Peace be to your heart!! <3
Oh my dear Suzanne!! What an unbelievable ordeal!! I am shocked at the horror you have gone through!!!
When I started reading the first few paragraphs, I realized this was a continuation of–Hell at the Hospital–so I went back and back and back so that I could read from the start.
I am thankful that you are well enough to write and surprised that you even have some humour here and there. Of course, you are an excellent writer and I admire you for your strength and taking the time to write and share with us.
I am praying for a complete recovery!!
Peace be to your heart!! <3
Tamera Beardsley says
So glad you survived this horrible tordeal… to write about it.
Happiness at Mid Life says
Holy cow Suzanne, I can’t believe the horror continues. I am glad there was kind nurse to try and help you along the way.
I am on a blogger break but I cannot help but comment here…
WTF?!! I know Canadian health care is teetering on the edge but this?! I am outraged. And I am thankful for the small kindnesses you DID receive and cheer for your heart’s ability to keep on beating. What does she mean, whoops, I ruptured your bladder?! And then to make you wait in these horrid conditions for corrective action? (Sorry, I just read all your posts in one go and the impact is still raw.) The fact that you are posting means that you were somehow able to maintain your sanity and use of your faculties. Where do all our taxes go?!!
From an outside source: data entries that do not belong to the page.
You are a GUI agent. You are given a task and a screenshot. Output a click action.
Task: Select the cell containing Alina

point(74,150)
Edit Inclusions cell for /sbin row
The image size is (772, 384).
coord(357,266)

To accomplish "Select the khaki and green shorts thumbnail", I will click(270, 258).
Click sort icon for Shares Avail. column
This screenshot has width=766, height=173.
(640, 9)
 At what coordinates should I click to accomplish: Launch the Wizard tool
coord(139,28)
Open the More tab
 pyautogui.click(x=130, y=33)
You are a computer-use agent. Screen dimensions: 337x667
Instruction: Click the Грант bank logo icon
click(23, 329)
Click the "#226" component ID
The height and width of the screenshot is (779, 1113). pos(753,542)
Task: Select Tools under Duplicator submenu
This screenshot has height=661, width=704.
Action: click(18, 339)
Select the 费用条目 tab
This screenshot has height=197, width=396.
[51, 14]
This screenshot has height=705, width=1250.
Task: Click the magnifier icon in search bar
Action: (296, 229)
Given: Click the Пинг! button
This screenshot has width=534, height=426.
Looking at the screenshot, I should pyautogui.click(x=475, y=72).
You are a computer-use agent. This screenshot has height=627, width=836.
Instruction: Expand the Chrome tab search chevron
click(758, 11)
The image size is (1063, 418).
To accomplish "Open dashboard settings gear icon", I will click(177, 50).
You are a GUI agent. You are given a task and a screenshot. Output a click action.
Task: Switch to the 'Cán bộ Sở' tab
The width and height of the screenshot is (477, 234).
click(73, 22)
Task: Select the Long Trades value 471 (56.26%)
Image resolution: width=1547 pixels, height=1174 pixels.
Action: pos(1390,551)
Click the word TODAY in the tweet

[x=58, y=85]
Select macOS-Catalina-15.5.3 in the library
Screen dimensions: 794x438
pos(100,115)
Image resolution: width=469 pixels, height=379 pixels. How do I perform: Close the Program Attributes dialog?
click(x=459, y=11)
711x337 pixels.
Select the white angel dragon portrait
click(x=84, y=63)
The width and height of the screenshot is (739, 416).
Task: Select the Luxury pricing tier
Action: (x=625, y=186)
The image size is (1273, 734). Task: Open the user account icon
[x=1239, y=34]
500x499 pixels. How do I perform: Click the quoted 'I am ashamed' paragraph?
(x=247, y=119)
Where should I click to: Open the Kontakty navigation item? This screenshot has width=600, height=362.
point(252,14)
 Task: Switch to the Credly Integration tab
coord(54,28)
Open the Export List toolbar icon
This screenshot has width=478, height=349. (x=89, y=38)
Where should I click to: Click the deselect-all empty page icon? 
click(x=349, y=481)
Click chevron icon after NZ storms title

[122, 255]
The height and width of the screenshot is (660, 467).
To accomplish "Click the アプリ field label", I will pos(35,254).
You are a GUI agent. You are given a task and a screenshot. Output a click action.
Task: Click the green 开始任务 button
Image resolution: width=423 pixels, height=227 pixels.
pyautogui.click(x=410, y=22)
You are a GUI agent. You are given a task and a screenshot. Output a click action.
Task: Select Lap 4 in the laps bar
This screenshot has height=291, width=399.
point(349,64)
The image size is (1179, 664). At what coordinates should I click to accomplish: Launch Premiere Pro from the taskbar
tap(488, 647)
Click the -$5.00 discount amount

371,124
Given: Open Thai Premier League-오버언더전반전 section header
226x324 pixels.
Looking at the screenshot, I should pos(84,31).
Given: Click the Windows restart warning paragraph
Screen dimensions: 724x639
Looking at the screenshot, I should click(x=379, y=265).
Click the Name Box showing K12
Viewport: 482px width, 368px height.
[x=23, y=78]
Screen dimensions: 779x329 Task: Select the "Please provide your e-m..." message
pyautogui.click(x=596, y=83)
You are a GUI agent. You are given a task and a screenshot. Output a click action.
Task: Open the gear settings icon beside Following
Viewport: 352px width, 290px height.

Gabriala @StyleHigher.com says
Suzanne, my mind is racing with so many thoughts now. One in particular is how the small acts of kindness that nurse did for you meant so much. It really is the little things in life that matter. Another is that you are so smart for stopping those meds. They are killing our society slowly and legally. I am so glad you are posting all of this, as painful as it is to read. xo
Thanks Kristina. I think if I didn’t have my humour I would have sunk.
I know now that basically I can’t get sick because narcotics and me don’t mix. I can’t believe that people take them for “recreation”.
Thanks for your kind thoughts Carmen : )
I felt that people needed to know what happens in some ERs.
You and me both…there were some moments where I thought I wouldn’t.
I still think about that nurse daily.
I couldn’t agree more.
That is part of the reason I wanted to make sure to share my personal experience online. I wanted people to be outraged and realize that Health Care needs reform and Dr.’s need to be held accountable for their errors.
Also I wanted to never forget how alone, vulnerable and terrified I felt so that I could learn to appreciate more what I have taken for granted on a daily basis for 47 years.
It really was the small acts of kindness that kept me going.
I must admit that writing this was hard. I’ve never shared so much intimate personal information. I also found it hard just reliving the whole nightmare. Several times when writing I started to cry. I’m glad I did it though. I never want to forget how bad it was so I remember to appreciate and look after the body I have.
I’m hopeful now that I am on the way to mending so I can move forward.